At only 132 calories and 4 grams of fat per serving, even the strictest dieter can enjoy this chocolate dessert.

  • 1/4 cup sugar
  • 3 tablespoons unsweetened cocoa powder
  • 1/2 teaspoon ground cinnamon
  • 1 1/3 cups fat-free milk
  • 1/2 teaspoon vanilla
  • 1 1/2 cups dry French bread cubes (1/2-inch cubes)*
  • 2 tablespoons all-purpose flour
  • 3 egg yolks
  • 3 egg whites
  • 3 tablespoons sugar
  • Preheat oven to 350 degrees F. Set eight 5-ounce souffle dishes or 6-ounce custard cups in a 15x10x1-inch baking pan; set aside.
  • In a small bowl, stir together the 1/4 cup sugar, the cocoa powder, and cinnamon; add 2/3 cup of the milk and the vanilla, stirring with a whisk until combined. Stir in bread cubes; set aside.
  • In a small saucepan, whisk together remaining 2/3 cup milk and the flour until well combined. Cook and stir until thickened and bubbly. Remove from heat. In a medium bowl, beat egg yolks with an electric mixer on high speed about 4 minutes or until thick and lemon-colored. Gradually stir thickened milk mixture into egg yolks. Stir in bread mixture; set aside.
  • Wash beaters thoroughly. In a large bowl, beat egg whites until soft peaks form (tips curl). Gradually add the 3 tablespoons sugar, beating until stiff peaks form (tips stand straight).

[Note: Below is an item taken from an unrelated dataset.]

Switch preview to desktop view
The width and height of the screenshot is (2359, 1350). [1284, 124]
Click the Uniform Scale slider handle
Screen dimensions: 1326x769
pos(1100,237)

Fold bread mixture into beaten egg whites. Divide among prepared souffle dishes or custard cups.
  • Bake about 20 minutes or until a knife inserted near centers comes out clean. Serve immediately.
Test Kitchen Tip
  • For 1 1/2 cups dry bread cubes, spread 2 cups French bread cut into 1/2-inch cubes in a shallow baking pan; bake in a 350 degrees F oven about 8 minutes or until dry and crisp. Stir the cubes once during baking.